Acceder a los trámites  móviles.

Lo primero que necesitamos es encontrar un trámite. Si bien esto es necesario en cualquier tipo de trámite, en los móviles tenemos algo especial. La naturaleza del dispositivo está asociada con la rapidez y la linealidad, y eso condiciona mucho lo que se hace y lo que se espera.

El móvil y el buscador, una pareja casi inseparable.

Si hay una cosa que ha ocurrido de manera abrumadoramente mayoritaria es que la gente ha accedido al trámite a través de un buscador. Esto posiblemente sea igual que en un equipo de sobremesa. Sin embargo, creo que hay dos diferencias importantes. Por un lado, no descartaría que el tipo de búsqueda en móvil sea más “apuntada” que en sobremesa. Es decir, que mientras en un ordenador puede que buscaras “registro civil” o “ministerio de justicia”, en móvil es más probable que busques “partida de naciemiento”. En cualquier caso, hay que considerar que en un móvil la navegación entre páginas tiene una penalización adicional en el usuario. Es por ello que es fundamental tener un buen etiquetado del acceso a los trámites para que precisamente esa búsqueda sea lo más próxima al mismo.
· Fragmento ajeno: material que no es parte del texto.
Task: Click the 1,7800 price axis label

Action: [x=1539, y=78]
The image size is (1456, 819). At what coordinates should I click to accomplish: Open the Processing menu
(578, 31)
Esto, en el caso que nos ocupa, ha sido así, y en la mayoría de los casos se ha llegado a la página indicada a la primera. Sin embargo, posiblmente en trámites con nombres menos reconocibles, o sitios peor etiquetados, no sea posible.

Pon a cada página el nombre correcto y trata que la gente sepa cómo se llama lo que tiene que buscar.

La navegación: el error es lo que mata.

Y ¿por qué es esto importante? Porque,  la navegación es algo en lo que en un móvil tienes poco que ganar pero mucho que perder. Como decíamos saltar de una página a otra en móvil es un poco incómodo: puede ser lento, nos obliga a volver a hacer scroll, y, en muchos casos, tenemos que dedicar un buen rato a ver todas las opciones que tenemos. En nuestro estudio hemos encontrado que es precisamente la buena o mala orientación de a dónde te llevan los enlaces lo que afecta a la valoración de esta etapa. Si pones un enlace no del todo claro, que lleve a dónde no se espera, la impresión será mala.

Así pues, estamos en un escenario en el que incluso en el mejor de los casos, lo que vas a conseguir es no molestar. Por ello, el tema del buscador es clave para tener una buena apreciación. Cuanto mejor es el buscador menos riesgos tienes de que tenga que hacerse una navegación innecesaria en el sitio. Ten una navegación que tenga términos adecuados al lenguaje del usuario. Lo que en un PC se arregla en 10 segundos en un móvil pueden ser 1 ó 2 minutos.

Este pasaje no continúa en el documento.